Salaground-Geschäftsführer Lars Bruch betont in einer Stellungnahme gegenüber dem MieterMagazin, dass er den „Sonderstatus“ der Mieterin und ihren Wunsch, in der Wohnung zu bleiben, respektiere. Doch der Umgang mit der alten Dame spricht dieser Aussage Hohn. Mit den Bauarbeiten werde demnächst begonnen, so Bruch. Eine neue Modernisierungsankündigung liegt nicht vor. Um die horrenden Stromkosten von mehreren Tausend Euro zu bezahlen, musste Lotte W. einen Kredit aufnehmen. Der Vermieter verlangt sogar weiterhin Heizkostenvorschüsse. Ihre Ansprüche wird die alte Dame vermutlich mit Unterstützung des Mietervereins gerichtlich durchsetzen müssen.

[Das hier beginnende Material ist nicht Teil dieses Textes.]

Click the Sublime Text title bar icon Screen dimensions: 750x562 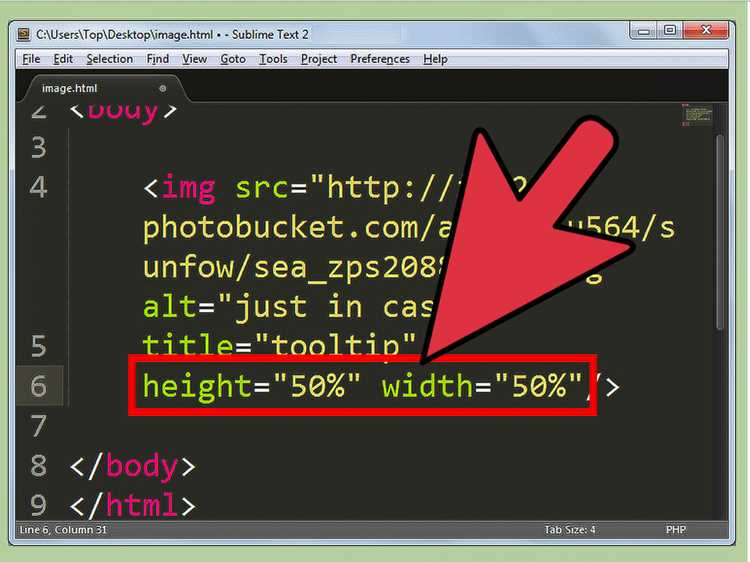point(23,34)
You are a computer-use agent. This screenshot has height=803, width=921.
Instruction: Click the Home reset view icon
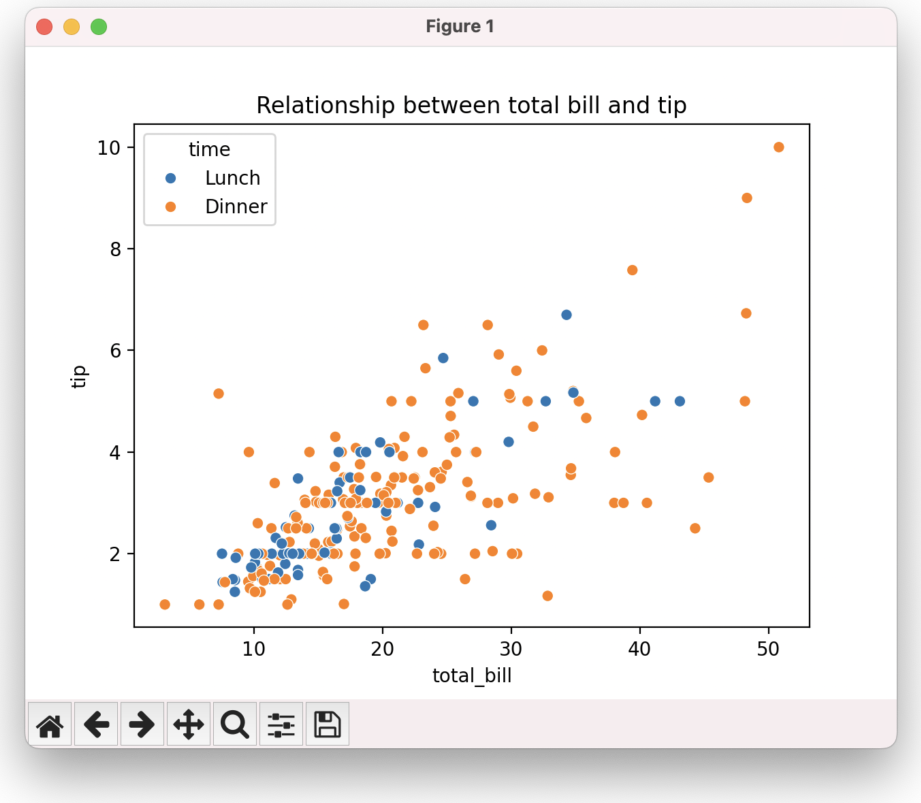click(50, 724)
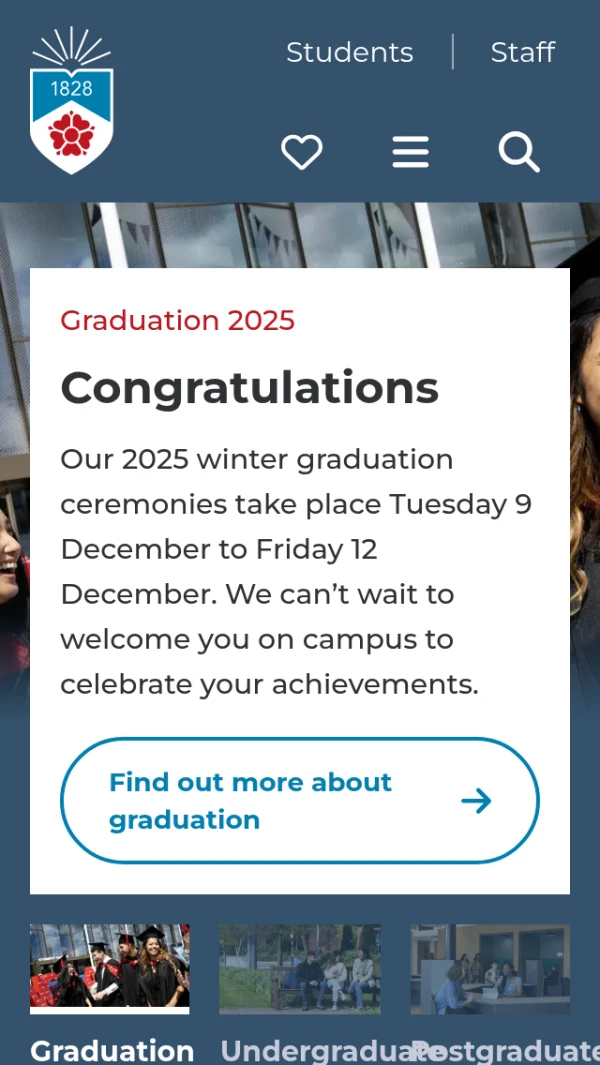
Task: Click the 'Congratulations' heading
Action: click(x=249, y=387)
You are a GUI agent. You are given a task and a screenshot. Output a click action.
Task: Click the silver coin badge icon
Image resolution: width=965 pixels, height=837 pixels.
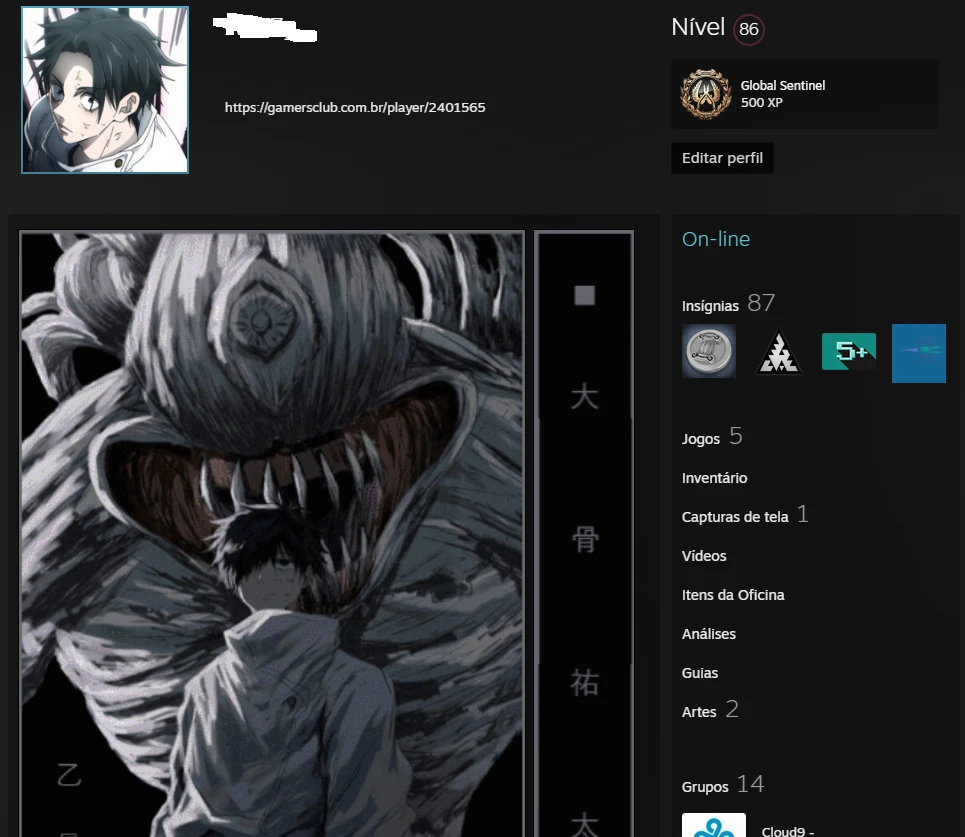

„Wir werden ausharren, eine 102-Jährige verpflanzt man doch nicht“, erklärt ihre Tochter. In ihrer Wohnung kennt sich die Mutter aus und kann alleine ins Bad. Ein Umzug würde sie enorm belasten und könnte dramatische Folgen für ihre Gesundheit haben.
Birgit Leiß
* Der Name ist der Redaktion bekannt.